RECORDED DATA section start
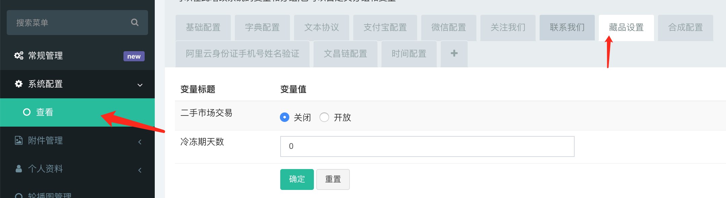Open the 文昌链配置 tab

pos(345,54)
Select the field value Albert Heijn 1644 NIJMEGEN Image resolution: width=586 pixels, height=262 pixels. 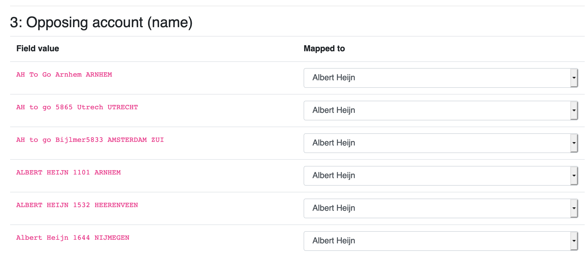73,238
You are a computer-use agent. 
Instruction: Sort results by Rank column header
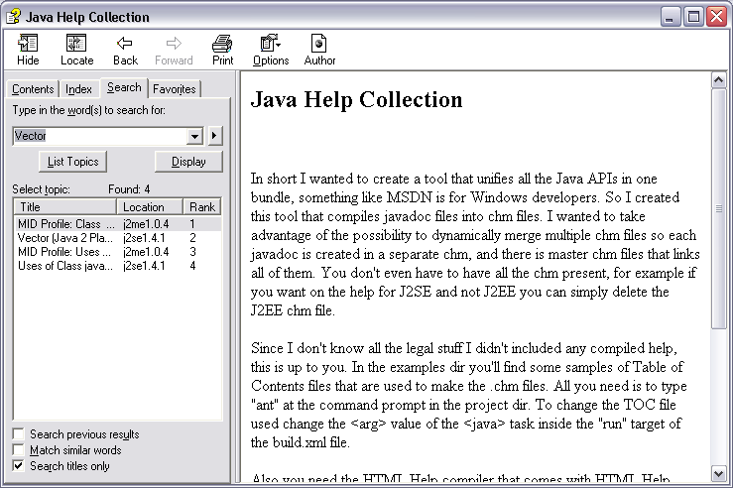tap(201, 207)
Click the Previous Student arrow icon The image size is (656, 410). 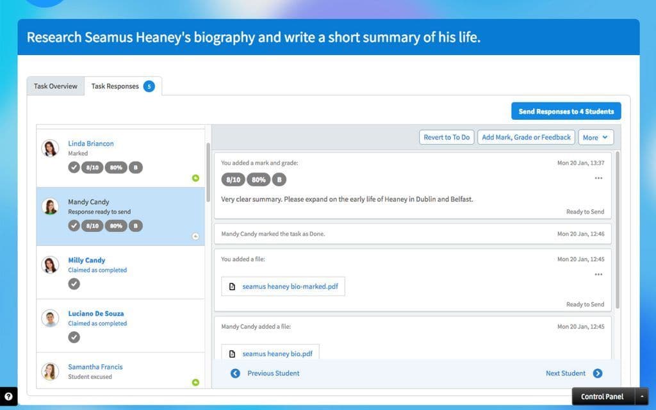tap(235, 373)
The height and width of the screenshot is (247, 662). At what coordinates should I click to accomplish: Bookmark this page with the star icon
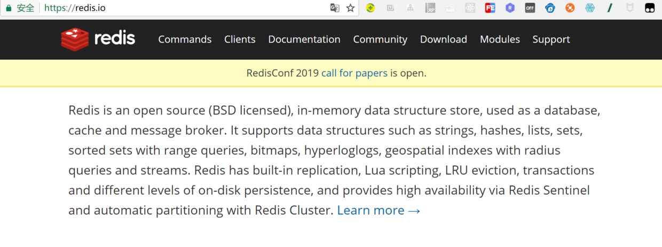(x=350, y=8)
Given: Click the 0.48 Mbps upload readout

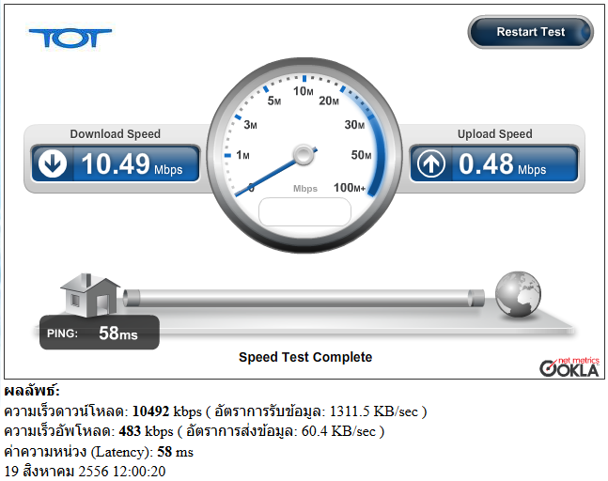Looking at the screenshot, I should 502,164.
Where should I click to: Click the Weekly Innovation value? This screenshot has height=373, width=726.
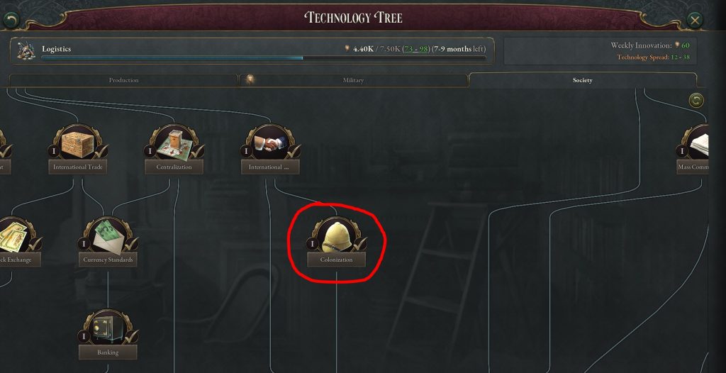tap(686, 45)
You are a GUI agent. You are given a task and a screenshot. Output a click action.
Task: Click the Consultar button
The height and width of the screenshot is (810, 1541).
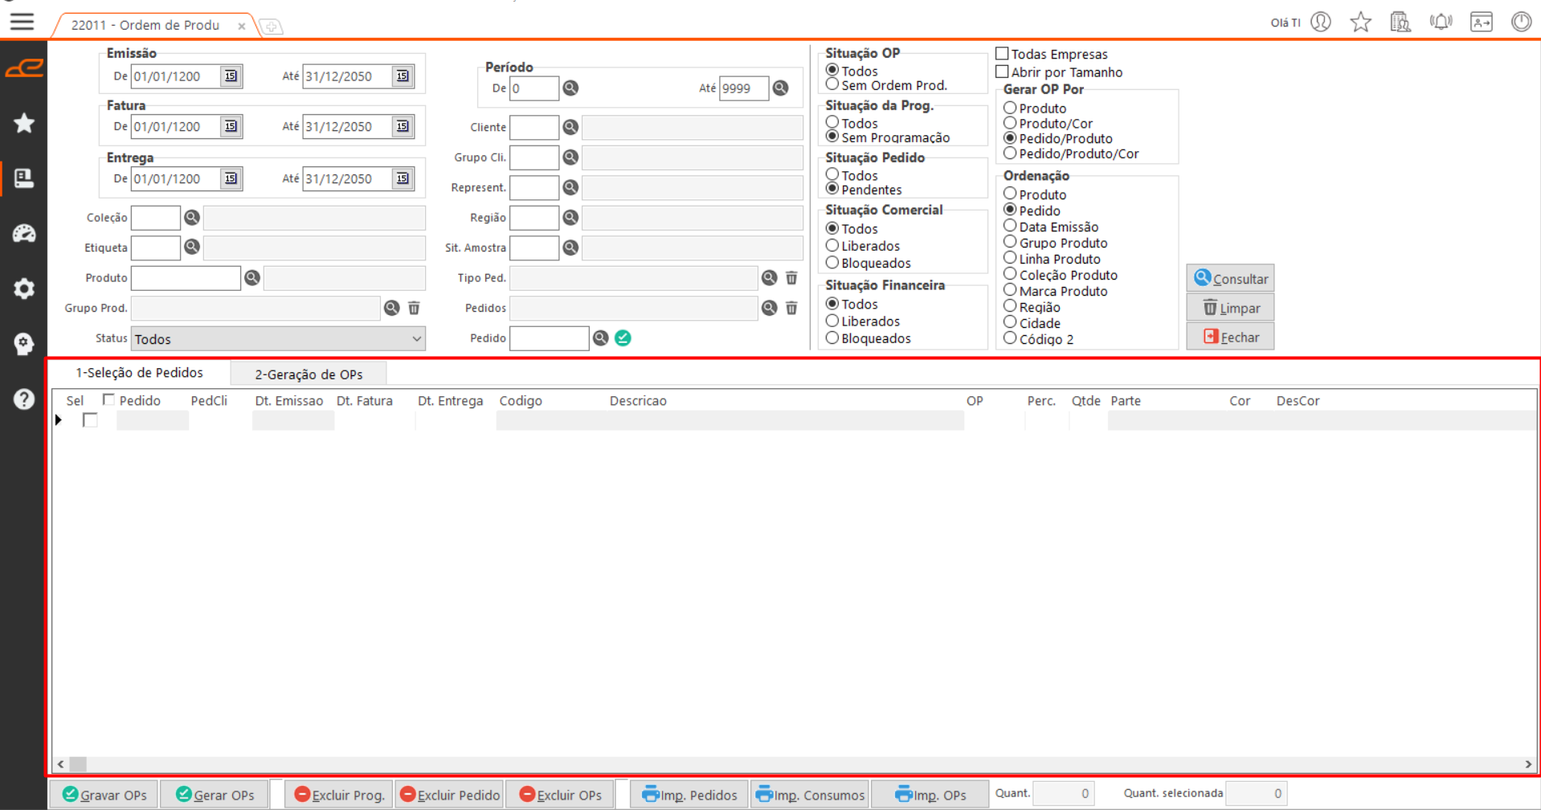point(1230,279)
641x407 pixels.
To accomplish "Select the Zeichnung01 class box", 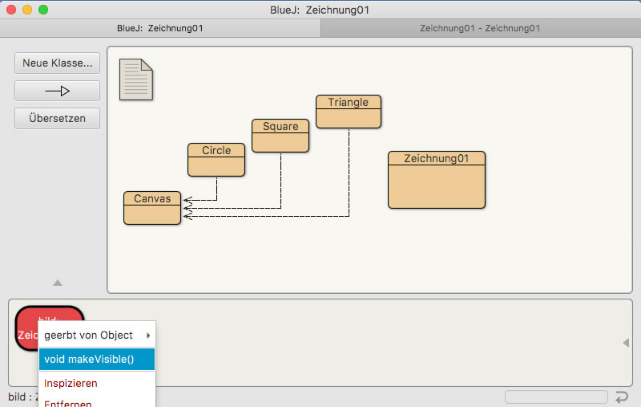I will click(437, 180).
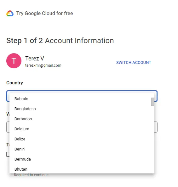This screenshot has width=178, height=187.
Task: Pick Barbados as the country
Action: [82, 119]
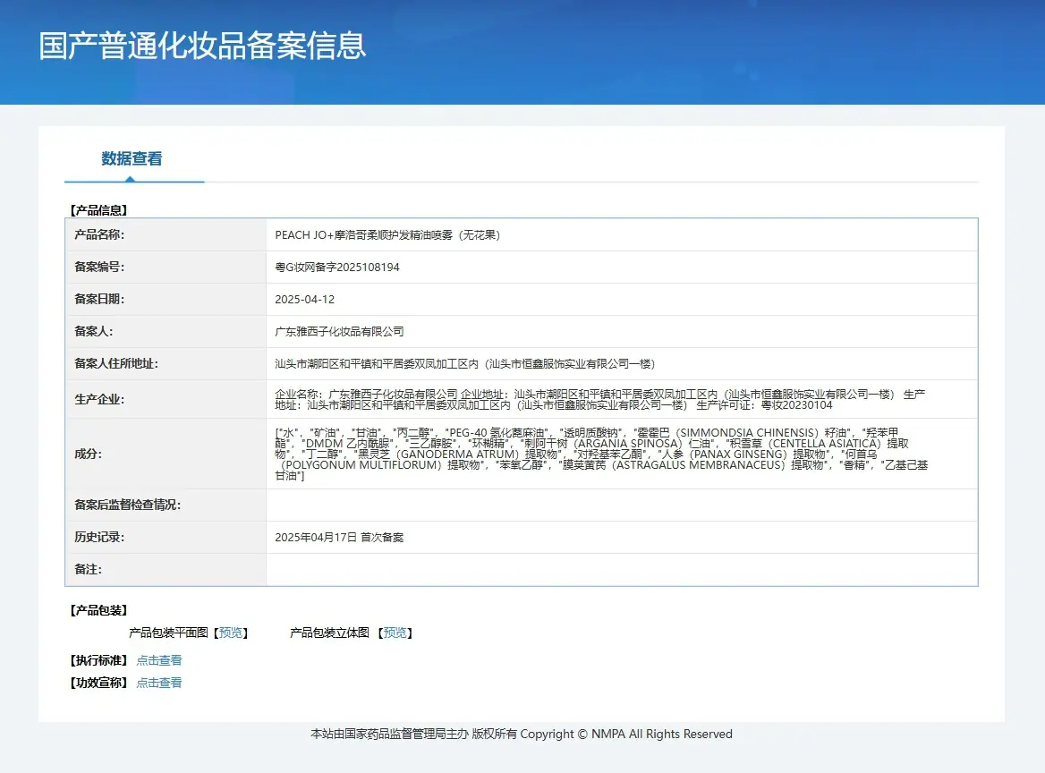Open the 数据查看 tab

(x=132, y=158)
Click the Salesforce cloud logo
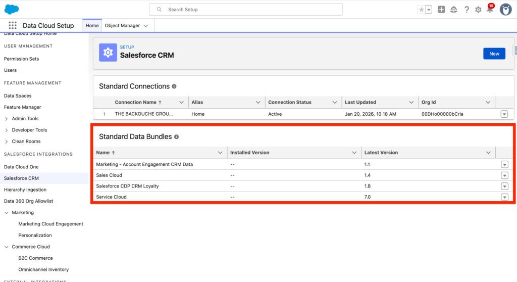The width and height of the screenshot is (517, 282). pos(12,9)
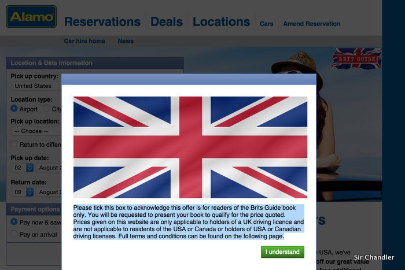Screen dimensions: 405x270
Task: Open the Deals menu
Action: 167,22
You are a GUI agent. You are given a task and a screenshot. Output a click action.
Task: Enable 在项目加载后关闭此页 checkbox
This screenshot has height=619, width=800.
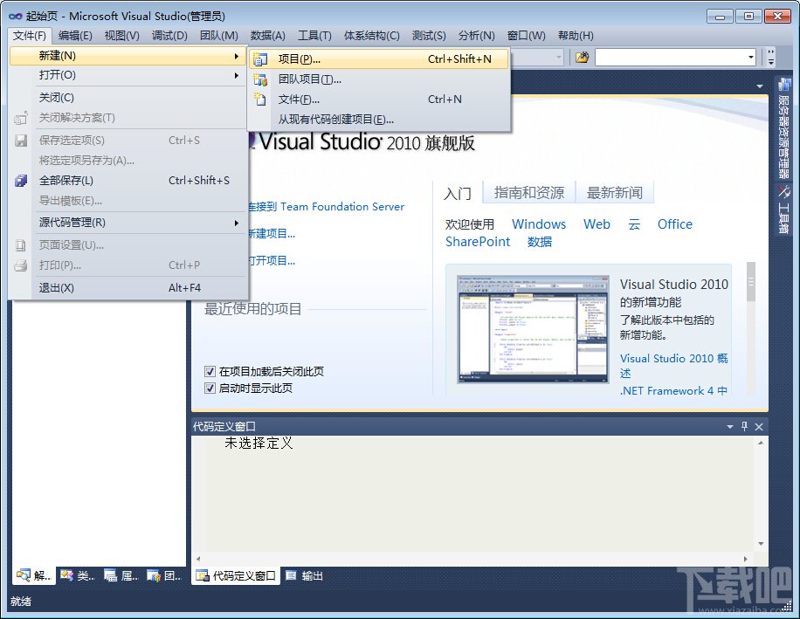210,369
RECORDED DATA section end
■ PROBLEM DETAILS ■
Extract the part of the records that opens with the line containing "Click the Salesforce cloud logo" and closes with the line containing "Task: Enable 在项目加载后关闭此页 checkbox". Take only those lines, exactly, and no pictures.

■ ANSWER SPACE ■
Click the Salesforce cloud logo
The width and height of the screenshot is (517, 282). pos(12,9)
Screen dimensions: 405x270
Task: Open the Deals menu
Action: 167,22
You are a GUI agent. You are given a task and a screenshot. Output a click action.
Task: Enable 在项目加载后关闭此页 checkbox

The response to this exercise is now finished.